**Work request:** Word for word, transcribe all the entries shown below.

**Task inputs:**
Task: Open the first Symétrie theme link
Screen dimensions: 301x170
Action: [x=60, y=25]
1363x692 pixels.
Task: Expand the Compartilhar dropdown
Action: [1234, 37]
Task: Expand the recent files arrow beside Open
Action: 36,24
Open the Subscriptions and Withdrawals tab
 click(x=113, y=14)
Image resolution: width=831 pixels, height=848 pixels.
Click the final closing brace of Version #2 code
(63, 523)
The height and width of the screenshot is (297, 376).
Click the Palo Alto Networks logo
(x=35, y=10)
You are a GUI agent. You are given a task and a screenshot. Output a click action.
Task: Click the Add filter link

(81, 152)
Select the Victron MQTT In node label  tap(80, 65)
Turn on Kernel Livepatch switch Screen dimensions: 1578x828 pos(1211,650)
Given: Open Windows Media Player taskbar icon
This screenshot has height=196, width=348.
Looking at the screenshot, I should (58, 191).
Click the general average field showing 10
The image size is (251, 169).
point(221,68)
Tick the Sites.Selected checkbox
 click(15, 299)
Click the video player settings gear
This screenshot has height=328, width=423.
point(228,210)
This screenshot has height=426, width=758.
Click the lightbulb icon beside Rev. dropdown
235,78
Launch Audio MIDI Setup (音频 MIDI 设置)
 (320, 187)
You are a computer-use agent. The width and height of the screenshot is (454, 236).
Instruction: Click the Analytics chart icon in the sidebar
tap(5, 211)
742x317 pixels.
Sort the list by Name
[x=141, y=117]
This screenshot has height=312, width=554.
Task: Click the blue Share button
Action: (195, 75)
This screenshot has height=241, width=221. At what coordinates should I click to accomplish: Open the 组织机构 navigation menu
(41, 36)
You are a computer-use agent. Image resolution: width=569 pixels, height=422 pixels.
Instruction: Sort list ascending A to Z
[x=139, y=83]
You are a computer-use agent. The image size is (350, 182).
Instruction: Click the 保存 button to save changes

**Problem solution:**
Task: Open the first Symétrie theme link
Screen dimensions: 301x170
Action: [x=60, y=25]
1363x692 pixels.
Task: Expand the Compartilhar dropdown
Action: [1234, 37]
Task: Expand the recent files arrow beside Open
Action: 36,24
Open the Subscriptions and Withdrawals tab
 click(x=113, y=14)
Image resolution: width=831 pixels, height=848 pixels.
Click the final closing brace of Version #2 code
(63, 523)
The height and width of the screenshot is (297, 376).
Click the Palo Alto Networks logo
(x=35, y=10)
You are a GUI agent. You are given a task and a screenshot. Output a click action.
Task: Click the Add filter link

(81, 152)
Select the Victron MQTT In node label  tap(80, 65)
Turn on Kernel Livepatch switch Screen dimensions: 1578x828 pos(1211,650)
Given: Open Windows Media Player taskbar icon
This screenshot has height=196, width=348.
Looking at the screenshot, I should (58, 191).
Click the general average field showing 10
The image size is (251, 169).
point(221,68)
Tick the Sites.Selected checkbox
 click(15, 299)
Click the video player settings gear
This screenshot has height=328, width=423.
point(228,210)
This screenshot has height=426, width=758.
Click the lightbulb icon beside Rev. dropdown
235,78
Launch Audio MIDI Setup (音频 MIDI 设置)
 (320, 187)
You are a computer-use agent. The width and height of the screenshot is (454, 236).
Instruction: Click the Analytics chart icon in the sidebar
tap(5, 211)
742x317 pixels.
Sort the list by Name
[x=141, y=117]
This screenshot has height=312, width=554.
Task: Click the blue Share button
Action: (195, 75)
This screenshot has height=241, width=221. At what coordinates should I click to accomplish: Open the 组织机构 navigation menu
(41, 36)
You are a computer-use agent. Image resolution: width=569 pixels, height=422 pixels.
Instruction: Sort list ascending A to Z
[x=139, y=83]
You are a computer-use agent. The image size is (350, 182).
Instruction: Click the 保存 button to save changes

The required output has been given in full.